Is that supposed to be an error? If so, are the files being used by another program? Did you put them and the .bat file in the same folder by themselves?

Can you please be more detailed? What did you do exactly? Where did it say Access Denied? Was it a dialog box? Was there anything else?

ZeaLitY

  • Entity
  • End of Timer (+10000)
  • *
  • Posts: 10795
  • Spring Breeze Dancin'
    • View Profile
    • My Compendium Staff Profile
Text formatting
« Reply #4 on: February 01, 2004, 12:37:19 am »
I received that when trying the first string. When I tried the third, complete line, I received 'File not Found.' I have followed instructions as given.

Ramsus

  • Guest
Text formatting
« Reply #5 on: February 01, 2004, 01:25:01 am »
Make sure Perl is in your path by going to Start->Run, typing command, hitting enter, and then typing 'perl -v' in the prompt provided. If Perl is properly installed, then it should print some version information for your copy of perl.

EDIT: I'm thinking maybe I should write a simple Windows program for applying regular expressions to text files.

Ramsus

  • Guest
Text formatting
« Reply #6 on: February 01, 2004, 03:40:06 pm »
Well, no matter what, we can be sure of one thing: ActivePerl has set things up so you can run Perl scripts (.pl files) by double clicking on them.
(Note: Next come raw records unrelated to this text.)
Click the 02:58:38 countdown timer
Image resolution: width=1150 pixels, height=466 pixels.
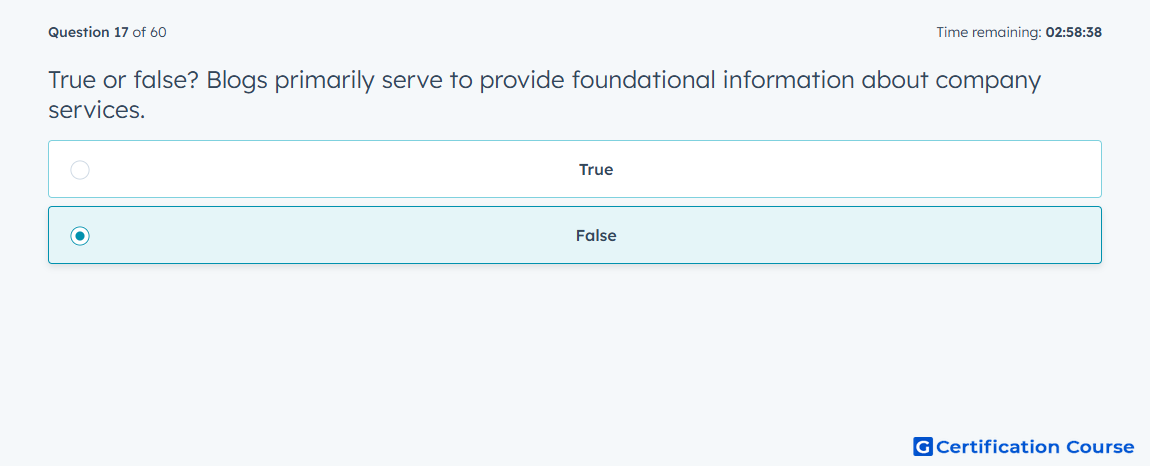(x=1074, y=32)
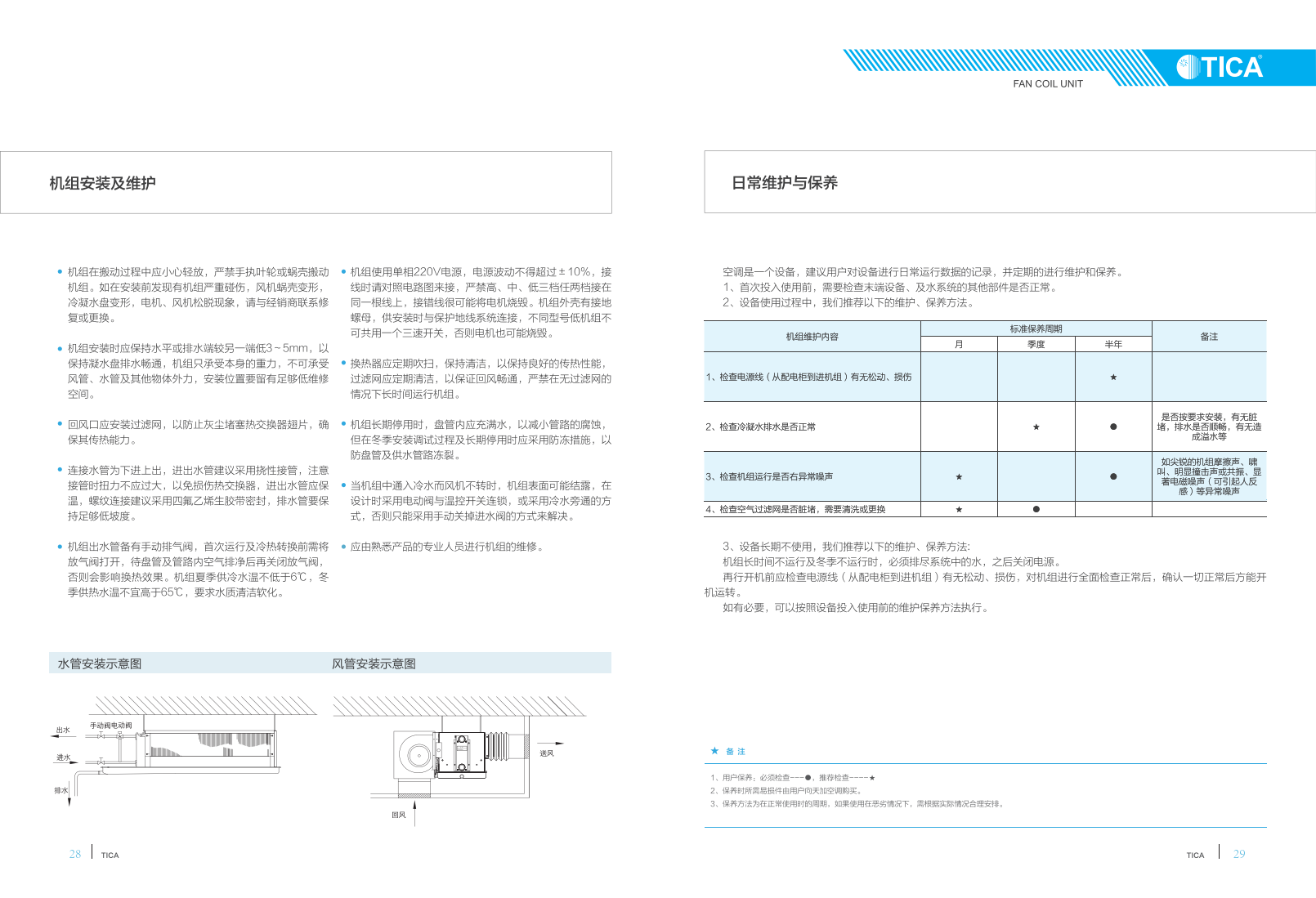This screenshot has height=898, width=1316.
Task: Click the TICA logo in the header
Action: pyautogui.click(x=1220, y=66)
So copy and paste the following into a file called "htmltotxt.pl" or download the script here (rename it to have a .pl extension):

Code: [Select]

#!/usr/bin/perl

foreach $file (@ARGV) {
    open(FILE, "<$file") or die "Could not open file: $line";
    if ($file =~ /(.*)(\.html)/) {
$ofile = "$1.txt";
    } else {
$ofile = "$file.txt";
    }
    open(OFILE, ">$ofile") or die "Could not open output file: $ofile";

    print "Generating $ofile from $file...\n";

    foreach $line (<FILE>) {
chomp($line);
$line =~ s/<p.*?>/\n/;
$line =~ s/<\/p.*?>//;
$line =~ s/<br.*?>/\n/;
$line =~ s/<i.*?>/[i]/;
$line =~ s/<\/i.*?>/[\/i]/;
$line =~ s/<b.*?>/[b]/;
$line =~ s/<\/b.*?>/[\/b]/;
print OFILE "$line\n";
    }
   
    close(OFILE);
    close(FILE);
}


To use it, simply drag and drop a file (or multiple files) onto the .pl script. It should generate text files. It tells you what files it generates, so you'll know where to look.

ZeaLitY

  • Entity
  • End of Timer (+10000)
  • *
  • Posts: 10795
  • Spring Breeze Dancin'
    • View Profile
    • My Compendium Staff Profile
Text formatting
« Reply #7 on: February 01, 2004, 08:20:13 pm »
Is there a command line function I can use to accomplish the drag and drop? The system is not letting me do so, though it did with bat files.